9 Replies Latest reply on Oct 19, 2005 5:50 PM by starksm64

    Improving node versioning semantics in optimistic locking

    manik

      Background:

      Read http://wiki.jboss.org/wiki/Wiki.jsp?page=OptimisticNodeLocking

      Where it is:

      Currently when a node in a workspace is modified (created, deleted, or has any of its attributes changed) it is marked as dirty. When a node is marked as dirty, it's state is copied back into the underlying TreeCache, and it's version incremented.

      The problem:

      If we create a new node in the workspace, the new node is marked as dirty (as expected) but even it's direct parent is marked as dirty since it's list of children has changed.

      While this works on a fundamental level (albeit not as efficiently) it does create issues when there are a large number of threads creating new nodes directly under the root. The root node's version is frequently updated, and a number of these threads would have to roll back due to validation exceptions.

      My solution:

      Don't mark parent nodes as dirty when children are created. Instead, at commit time, lock the parent node and update the TreeNode's children list directly (adding references to new children, removing old ones). Since the actual data in the parent is unchanged, it's version should be kept the same.

      What do people think about this?

      Cheers,
      Manik

        • 1. Re: Improving node versioning semantics in optimistic lockin
          starksm64

          My first thought is that this is working around an improper use of optimistic locking. If I have many concurrent writes to the child list of a node its not a read-mostly situation.

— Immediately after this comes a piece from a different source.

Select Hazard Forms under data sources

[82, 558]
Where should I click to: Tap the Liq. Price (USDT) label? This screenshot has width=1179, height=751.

          If the root and children map to a Order and OrderItems collection and a tx updates the Order.sum, its possible that sum written is inconsistent with the OrderItems and this would not be detected because the Order version has not updated beween initial read and the time the sum is written.

          • 2. Re: Improving node versioning semantics in optimistic lockin
            manik

            Wouldn't that argument then extend beyond direct parents?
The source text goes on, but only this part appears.